-
Notifications
You must be signed in to change notification settings - Fork 311
Description
Processing of data depends on bottlenecks in the whole workflow. On the same time, the prepared events sit in queues, and some reports can produce a huge amount of events. Current ways to rate-limit bots processing are sleeps between iterations and the wait expert, that can hold a message until given condition is met (the queue size).
On the other hand, our queueing system is based primarily on Redis and entirely in-memory, what is great for performance, but leads to problematic behaviour when events are getting accumulated: Redis can fill up the memory causing OOM errors (both just because of the amount of live events as well as during performing RDS backup). In addition, an OOM kill during RDS backup leads to broken RDS files that can also fill up the disk space. Some workarounds are possible, like e.g. using KeyDB with storing data on disk (although KeyDB seems to be abandoned).
This current rate-limiting ways available in the IntelMQ fail to prevent this. They can only hold events, but are unable to prevent generating new once a message reaches a bot.
As a real example, ShadowServer has a few informative reports, like Device Identification.

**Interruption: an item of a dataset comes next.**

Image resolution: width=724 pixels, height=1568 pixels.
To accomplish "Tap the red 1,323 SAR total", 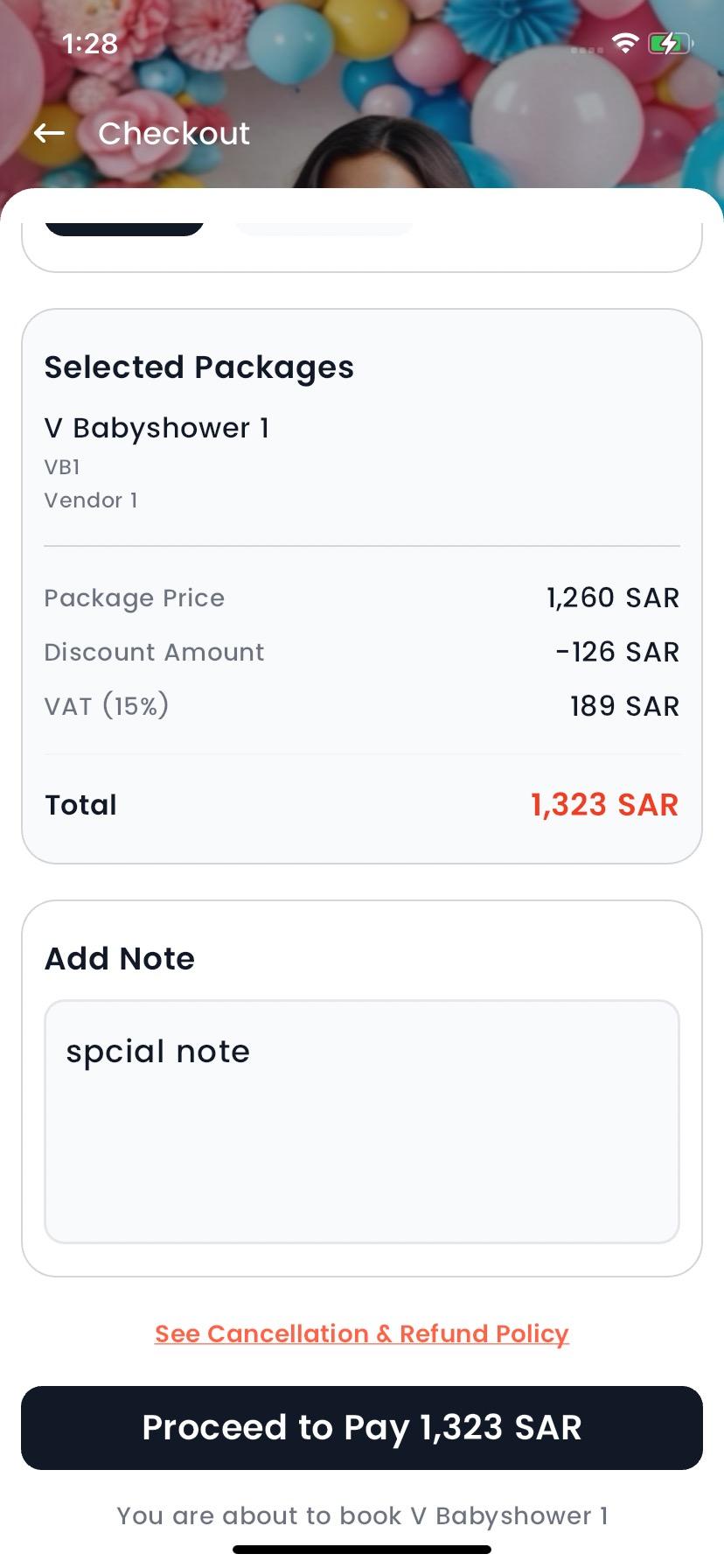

They can generate a huge amount of events, and the parser works significantly quicker as saving to the database. We can use wait bot to hold a report until the DB bot's queue is empty, but once the report came to the parser, we cannot stop flooding the system.
As a solution, I propose to built-in an optional simple rate-limiting, similar to how the wait bot works: after sending the generated event to the pipeline, the bot's class could check a size of a queue and eventually wait until it's free enough.
I would not like to implement it on a bot-base, but at least directly in the ParserBot class, preferably in the generic Bot or Pipeline (as it's Redis-related solution, other pipelines may not need it or require different solution). This way, the rate-limiting can be used in any bot, and slow-down production of new events if a designed bottleneck is not keeping up with the work.
An alternative would be to provide more advanced conditions, like available RAM etc., but it's in my eyes to complicated solution for a simple problem.